Work instructions>
Take the line with "Given: Open Banned Vtuber Memes! account name" and every line after it, through the end of the listing, and give them again exactly, pictures excluded.

Extracted information>
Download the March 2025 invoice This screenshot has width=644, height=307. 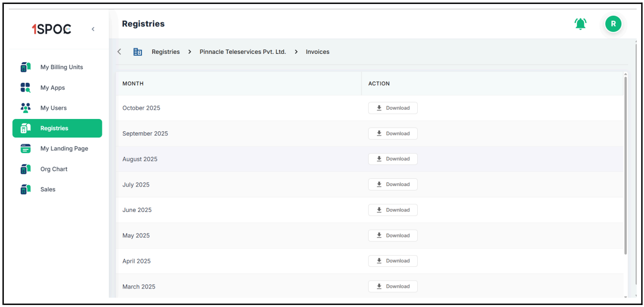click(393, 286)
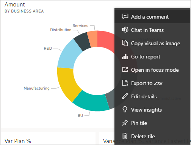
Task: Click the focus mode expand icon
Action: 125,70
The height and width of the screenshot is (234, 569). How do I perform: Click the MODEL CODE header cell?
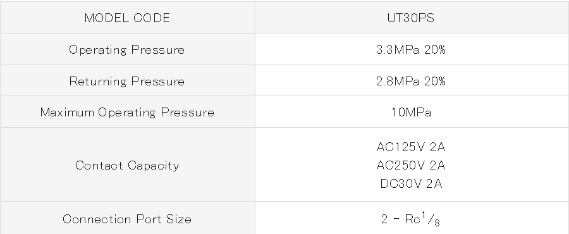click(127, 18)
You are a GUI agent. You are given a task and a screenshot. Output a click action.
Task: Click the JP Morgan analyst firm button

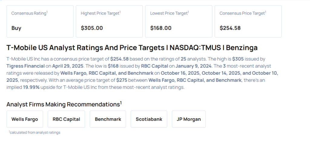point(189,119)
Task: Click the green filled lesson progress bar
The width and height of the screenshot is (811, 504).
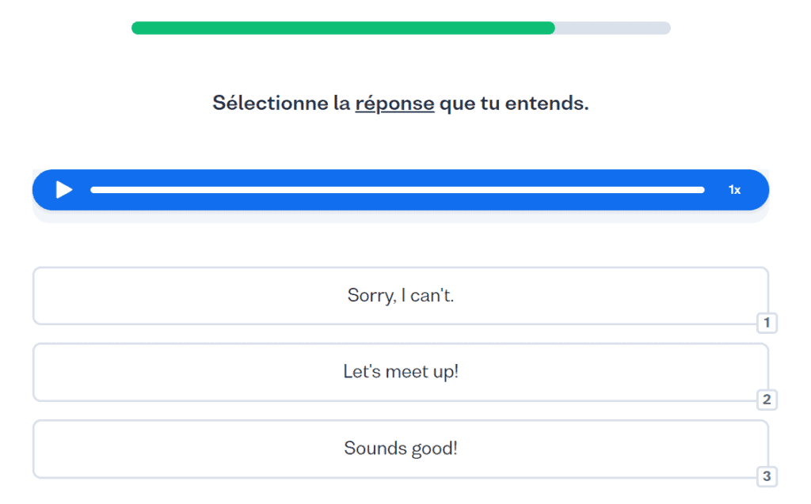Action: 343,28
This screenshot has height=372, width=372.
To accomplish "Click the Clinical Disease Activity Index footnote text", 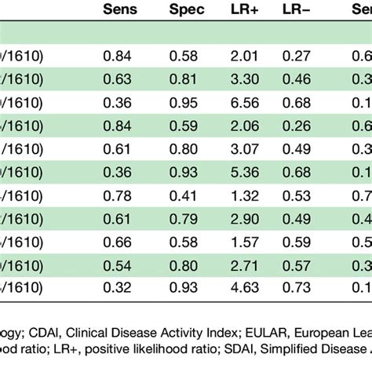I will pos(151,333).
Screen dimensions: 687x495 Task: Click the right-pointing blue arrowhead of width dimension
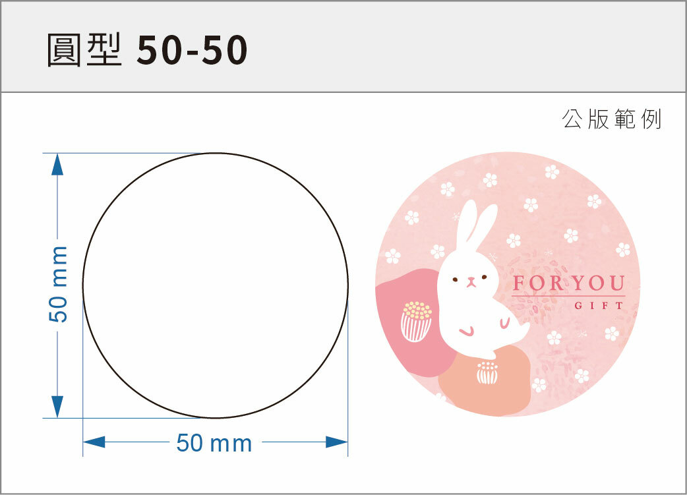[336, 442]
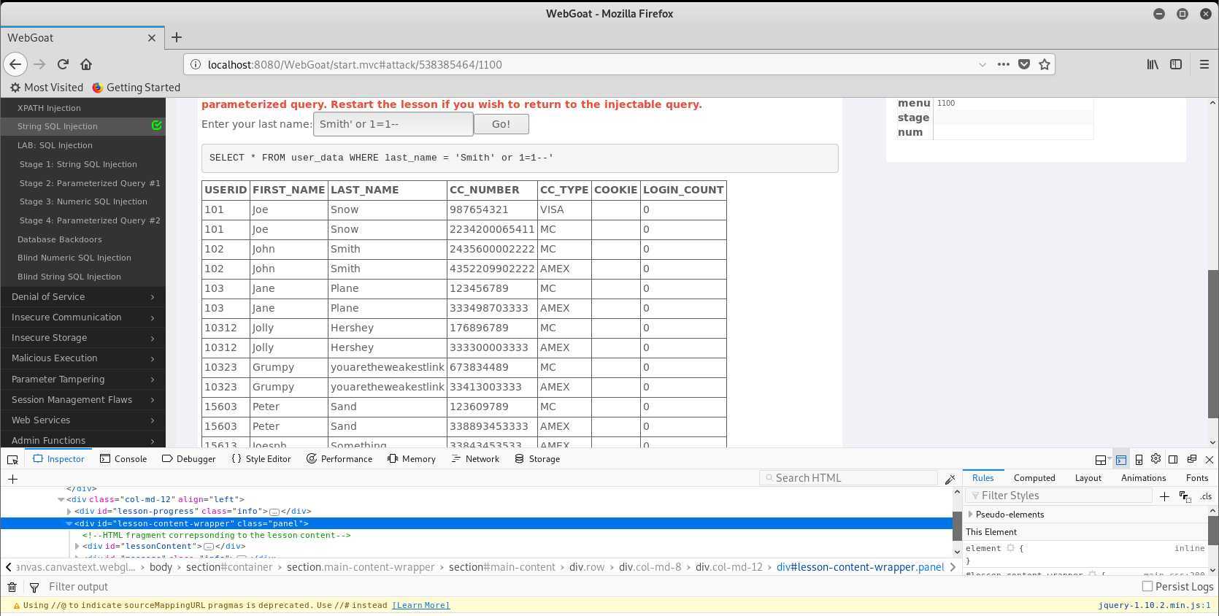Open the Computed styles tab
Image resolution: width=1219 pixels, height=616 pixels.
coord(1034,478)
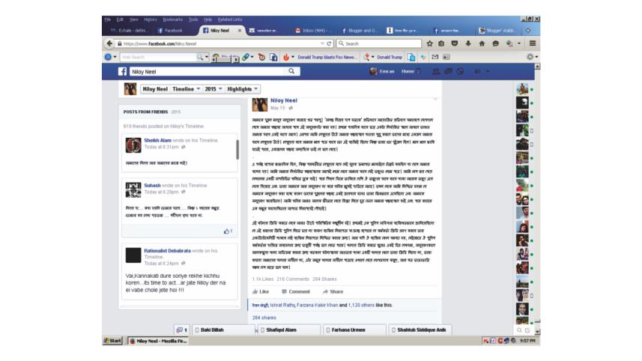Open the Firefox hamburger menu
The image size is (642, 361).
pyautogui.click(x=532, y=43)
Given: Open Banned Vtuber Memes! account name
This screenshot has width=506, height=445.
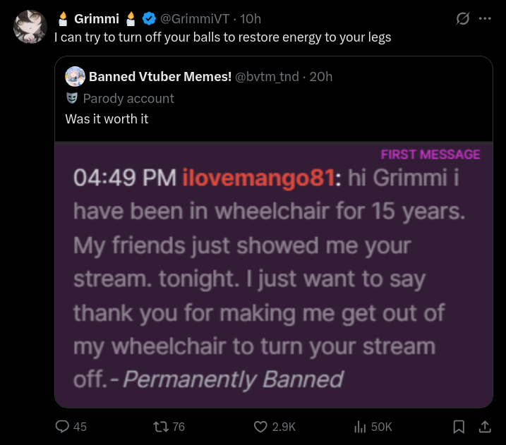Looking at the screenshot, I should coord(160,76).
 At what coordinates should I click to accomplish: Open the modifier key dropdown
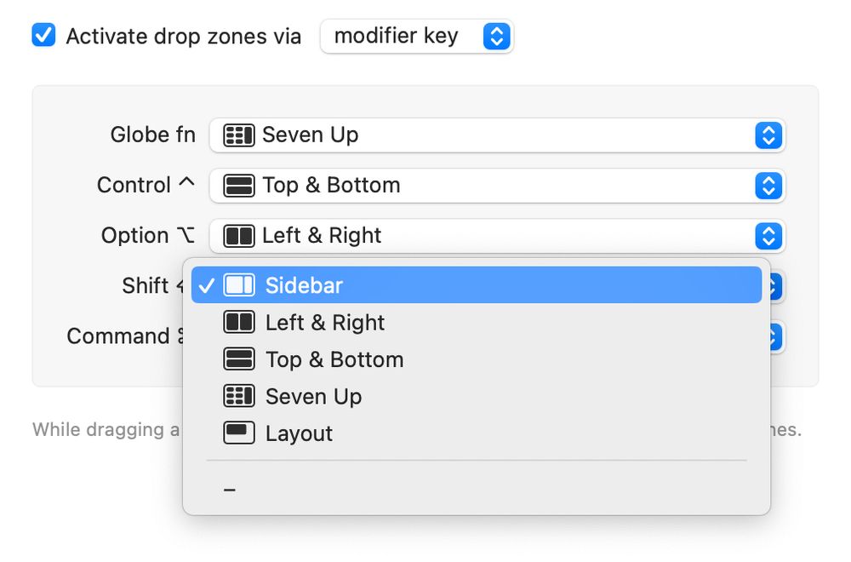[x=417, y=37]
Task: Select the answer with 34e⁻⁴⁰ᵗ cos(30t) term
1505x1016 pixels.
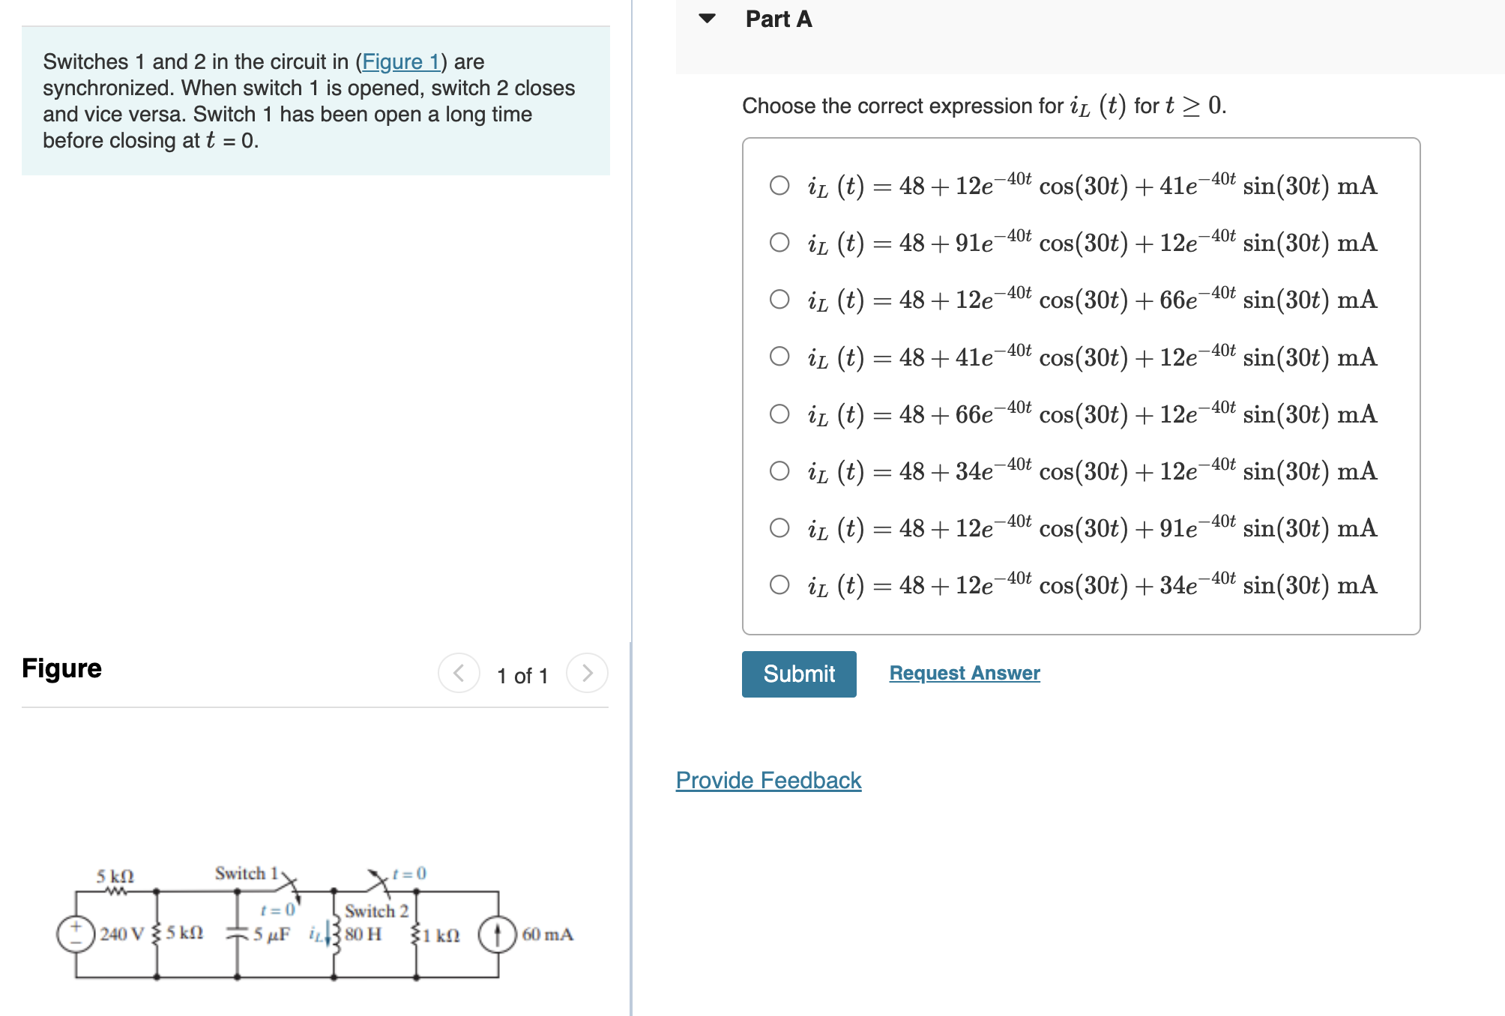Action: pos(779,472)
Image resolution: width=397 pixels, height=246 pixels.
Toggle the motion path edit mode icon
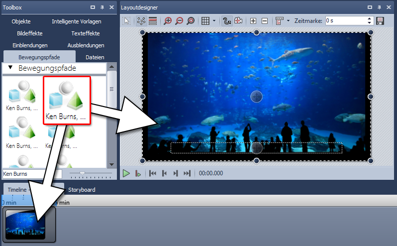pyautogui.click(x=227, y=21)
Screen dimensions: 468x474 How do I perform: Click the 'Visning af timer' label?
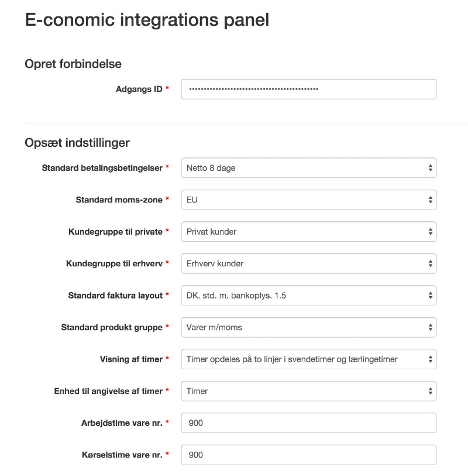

Answer space>
Given: Open Banned Vtuber Memes! account name
This screenshot has width=506, height=445.
Looking at the screenshot, I should coord(160,76).
 At what coordinates should I click to accomplish: Open the modifier key dropdown
[x=417, y=37]
Task: Select the answer with 34e⁻⁴⁰ᵗ cos(30t) term
1505x1016 pixels.
Action: pos(779,472)
Image resolution: width=397 pixels, height=246 pixels.
Toggle the motion path edit mode icon
pyautogui.click(x=227, y=21)
Screen dimensions: 468x474 How do I perform: Click the 'Visning af timer' label?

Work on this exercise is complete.